Skillcast’s Cybersecurity Compliance Expert, Dhruva Pudel is calling on organisations to end workplace security apathy.
The government’s 2026 Cybersecurity Sectoral analysis highlights that many small businesses are continuing to choose “do nothing” rather than adapt to evolving threat landscapes and growing regulatory demands.
This is also reinforced by the government’s recent cybersecurity breach data which revealed that only around 33% of companies deploy cyber-monitoring tools.
According to Skillcast, the report found that cost concerns around auditing and certifications, alongside limited awareness, remain key barriers to action.
As a result, many organisations continue to treat cybersecurity as nice to have instead of a business-critical function.
However, this inaction comes amid rising awareness of cybersecurity and in the aftermath of a high-profile incident targeting one of Europe’s retail giants.
The Shiny Hunters extortion group gained access to the company’s databases and exposed the personal information of 197,000 customers.
The problem is also being worsened by a temporary lull in the adoption of AI across the corporate landscape.
According to recent McKinsey & Company data, only one third of businesses have scaled their AI past the pilot and experimentation phases.

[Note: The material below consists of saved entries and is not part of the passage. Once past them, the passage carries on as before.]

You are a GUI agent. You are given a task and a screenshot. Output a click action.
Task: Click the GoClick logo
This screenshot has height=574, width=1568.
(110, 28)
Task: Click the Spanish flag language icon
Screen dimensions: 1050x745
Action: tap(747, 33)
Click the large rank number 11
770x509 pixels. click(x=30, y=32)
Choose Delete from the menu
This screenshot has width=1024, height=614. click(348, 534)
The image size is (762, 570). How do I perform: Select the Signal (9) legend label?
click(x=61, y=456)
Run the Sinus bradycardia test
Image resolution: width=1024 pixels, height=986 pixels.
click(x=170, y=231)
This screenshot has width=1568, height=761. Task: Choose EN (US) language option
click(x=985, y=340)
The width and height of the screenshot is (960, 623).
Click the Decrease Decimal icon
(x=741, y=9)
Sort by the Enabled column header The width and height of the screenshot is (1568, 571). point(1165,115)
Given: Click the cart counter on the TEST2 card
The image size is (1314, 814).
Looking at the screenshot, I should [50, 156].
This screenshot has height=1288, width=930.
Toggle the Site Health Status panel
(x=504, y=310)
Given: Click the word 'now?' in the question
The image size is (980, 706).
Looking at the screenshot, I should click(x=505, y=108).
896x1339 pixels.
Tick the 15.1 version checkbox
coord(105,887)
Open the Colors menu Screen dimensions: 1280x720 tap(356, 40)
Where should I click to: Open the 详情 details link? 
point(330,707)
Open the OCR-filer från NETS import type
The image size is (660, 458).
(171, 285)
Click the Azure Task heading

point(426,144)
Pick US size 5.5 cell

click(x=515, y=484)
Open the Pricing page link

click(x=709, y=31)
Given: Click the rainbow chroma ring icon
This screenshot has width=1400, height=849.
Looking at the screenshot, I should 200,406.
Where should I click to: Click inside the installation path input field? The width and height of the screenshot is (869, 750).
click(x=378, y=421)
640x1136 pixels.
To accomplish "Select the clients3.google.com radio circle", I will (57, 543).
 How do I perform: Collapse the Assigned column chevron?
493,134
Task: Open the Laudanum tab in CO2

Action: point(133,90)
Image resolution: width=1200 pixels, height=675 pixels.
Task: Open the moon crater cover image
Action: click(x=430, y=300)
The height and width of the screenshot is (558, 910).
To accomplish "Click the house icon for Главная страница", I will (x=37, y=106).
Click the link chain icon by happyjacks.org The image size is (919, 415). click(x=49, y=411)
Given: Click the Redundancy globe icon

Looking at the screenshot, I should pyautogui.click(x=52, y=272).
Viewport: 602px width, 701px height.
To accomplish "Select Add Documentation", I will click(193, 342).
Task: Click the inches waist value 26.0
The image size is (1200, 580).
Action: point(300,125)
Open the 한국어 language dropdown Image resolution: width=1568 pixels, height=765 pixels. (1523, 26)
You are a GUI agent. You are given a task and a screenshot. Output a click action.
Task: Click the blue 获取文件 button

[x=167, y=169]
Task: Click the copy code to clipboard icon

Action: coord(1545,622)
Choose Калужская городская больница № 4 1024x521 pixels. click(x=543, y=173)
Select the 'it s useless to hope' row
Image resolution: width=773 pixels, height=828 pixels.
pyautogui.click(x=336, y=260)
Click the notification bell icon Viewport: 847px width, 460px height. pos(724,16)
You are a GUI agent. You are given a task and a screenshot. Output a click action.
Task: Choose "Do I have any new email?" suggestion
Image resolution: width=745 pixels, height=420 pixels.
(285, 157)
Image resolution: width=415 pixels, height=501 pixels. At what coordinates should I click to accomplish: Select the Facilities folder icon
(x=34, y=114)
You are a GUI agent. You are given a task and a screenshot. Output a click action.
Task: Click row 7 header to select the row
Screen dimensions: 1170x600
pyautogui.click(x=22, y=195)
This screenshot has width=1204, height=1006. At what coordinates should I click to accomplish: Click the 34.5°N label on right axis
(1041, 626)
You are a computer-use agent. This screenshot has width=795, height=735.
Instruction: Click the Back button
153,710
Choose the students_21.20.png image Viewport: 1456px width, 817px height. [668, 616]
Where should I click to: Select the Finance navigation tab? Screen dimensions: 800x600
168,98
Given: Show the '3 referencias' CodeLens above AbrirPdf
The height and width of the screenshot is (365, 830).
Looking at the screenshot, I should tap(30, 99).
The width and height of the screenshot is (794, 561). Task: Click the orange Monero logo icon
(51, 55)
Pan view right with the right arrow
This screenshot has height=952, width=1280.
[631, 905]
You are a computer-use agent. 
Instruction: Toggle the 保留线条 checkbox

While AI has been positioned as an opportunity to transform business operations and improve efficiency, implementation can be delayed by procurement processes, governance concerns or compliance requirements.
This hesitation risks operational bottlenecks, with some organisations relying on legacy systems or delaying investment in staff training and infrastructure improvements.
Without the right processes and knowledge in place, businesses risk leaving employees underprepared and systems increasingly vulnerable, Skillcast added.
Dhruva Pudel, Head of Cybersecurity at Skillcast said:
“Embedding cybersecurity into every aspect of compliance is one of the most effective ways a business can protect itself.
“While taking a ‘do nothing’ approach may appear to be cost-effective in the short-term, it leaves companies highly vulnerable and the longer-term consequences can be devastating.
“No organisation is too large – or too small – to be targeted and approaches to risk management need to be dynamic in an ever-changing technological landscape,” he continued.
“The cost of responding to a cyber-incident, from operational disruption and financial losses to reputational damage, can far outweigh employee training and robust compliance frameworks that can adapt over time.
“Businesses that act now will be in a far stronger position to protect themselves; action, not apathy, is what will future-proof corporate Britain,” Pudel concluded.